In 2001 those farmers paid the price. Drought forced the federal government to cut back irrigation so there would be enough water for coho salmon, a threatened species that shares the Klamath with chinook. An Oregon State University study put crop losses between $27 million and $46 million.

The Bush administration threw its support behind farmers, and in 2002 Interior Secretary Gale Norton and Agriculture Secretary Ann Veneman made a special trip to turn the valves that restored full irrigation. That September, low warm water led to the deaths of some 70,000 adult chinook returning to the Klamath to spawn, according to the California Department of Fish and Game.

The fish kill meant thousands of fish would not be spawned to return this year.

"The fix is obvious. It is the political will that is not," said Spain. "You've got to put more water in the river and you need to take down the four hydropower dams."

The Oregon Natural Resources Council, a conservation group, figures the Bush administration has put $100 million into the Klamath to boost flows for fish, help struggling farmers, and improve fish habitat, but problems remain.

Four dams block salmon from hundreds of miles of habitat upstream. Their reservoirs warm the water, which carries high levels of agricultural runoff. Young fish migrating to the ocean run a gauntlet of parasites whose impacts are poorly understood, but may be exacerbated by the poor water quality and the lack of high flows.
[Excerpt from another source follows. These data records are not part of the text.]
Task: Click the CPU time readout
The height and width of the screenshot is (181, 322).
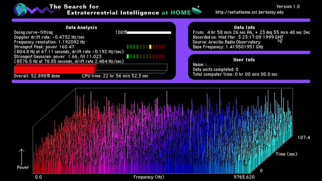Action: click(115, 75)
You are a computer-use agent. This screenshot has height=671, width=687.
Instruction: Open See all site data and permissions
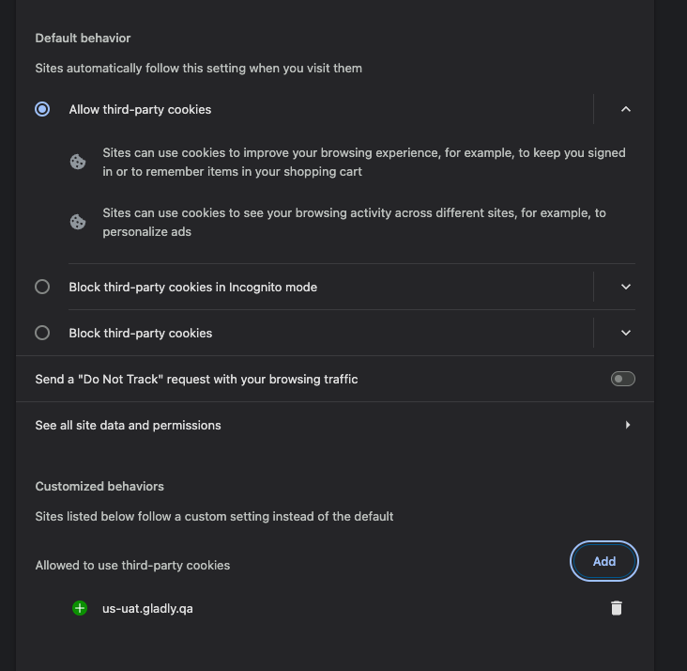click(x=335, y=425)
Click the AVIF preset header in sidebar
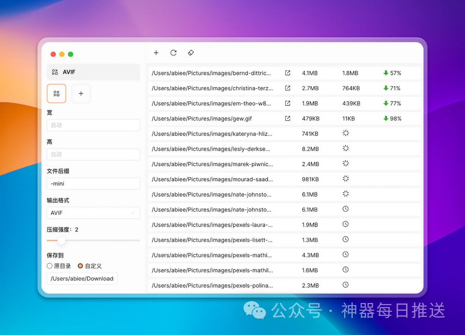Image resolution: width=465 pixels, height=335 pixels. [x=93, y=72]
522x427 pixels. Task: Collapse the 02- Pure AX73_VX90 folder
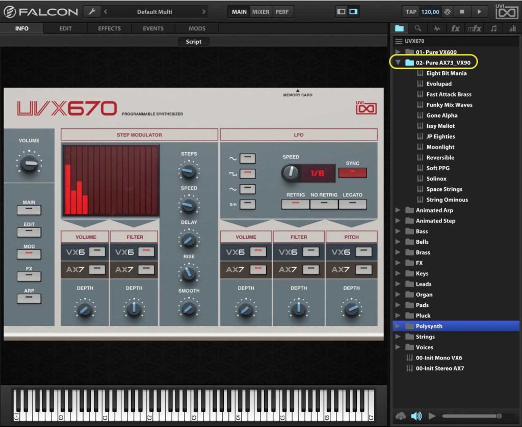click(398, 63)
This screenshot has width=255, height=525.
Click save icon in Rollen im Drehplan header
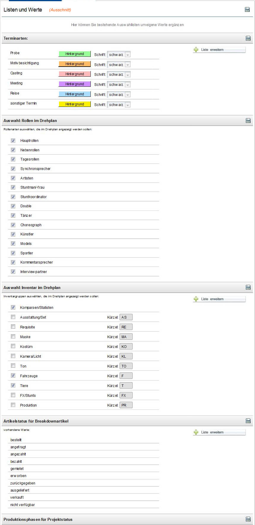click(248, 121)
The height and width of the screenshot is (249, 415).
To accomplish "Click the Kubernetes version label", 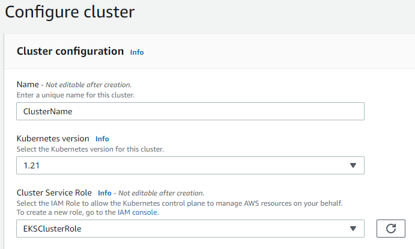I will point(53,139).
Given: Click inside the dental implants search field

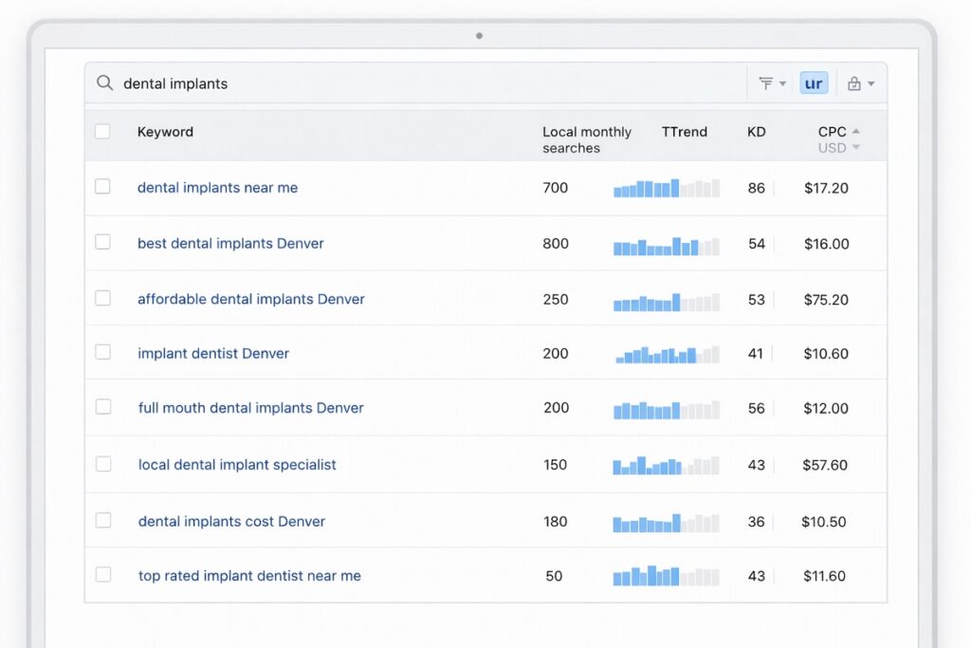Looking at the screenshot, I should pos(284,83).
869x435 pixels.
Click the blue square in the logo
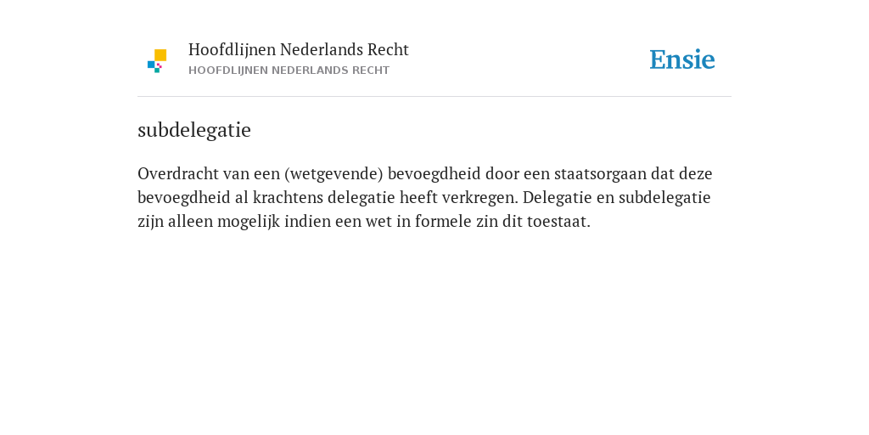(x=151, y=65)
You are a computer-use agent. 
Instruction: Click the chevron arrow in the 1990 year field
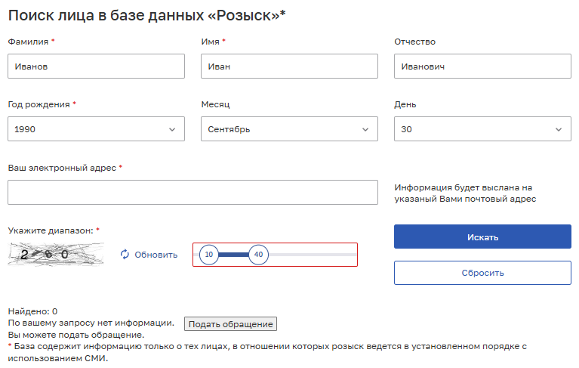(172, 129)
The dams are up for relicensing this year by the Federal Energy Regulatory Commission, which will decide whether they need to be modified or removed to restore salmon access to hundreds of miles of habitat. Indian tribes, fishermen and conservation groups would like to see them removed, but the Portland utility PacifiCorp wants to keep them. Participants in closed-door negotiations report a growing spirit of cooperation after years of fighting.

Bob Kemp, who bought his first salmon boat in 1973, is planning to fill a cooler with crab and beer and head to the Klamath Basin to get to know farmers better. He is less interested in getting disaster relief than fixing the Klamath so he can fish for salmon. He's already been working as a deck hand on a crab boat, putting out traps for black cod, and is a partner in an albacore canning operation, so figures he can survive a closure.

"I'm determined not to get angry," said Kemp. "And I'm not going to give up."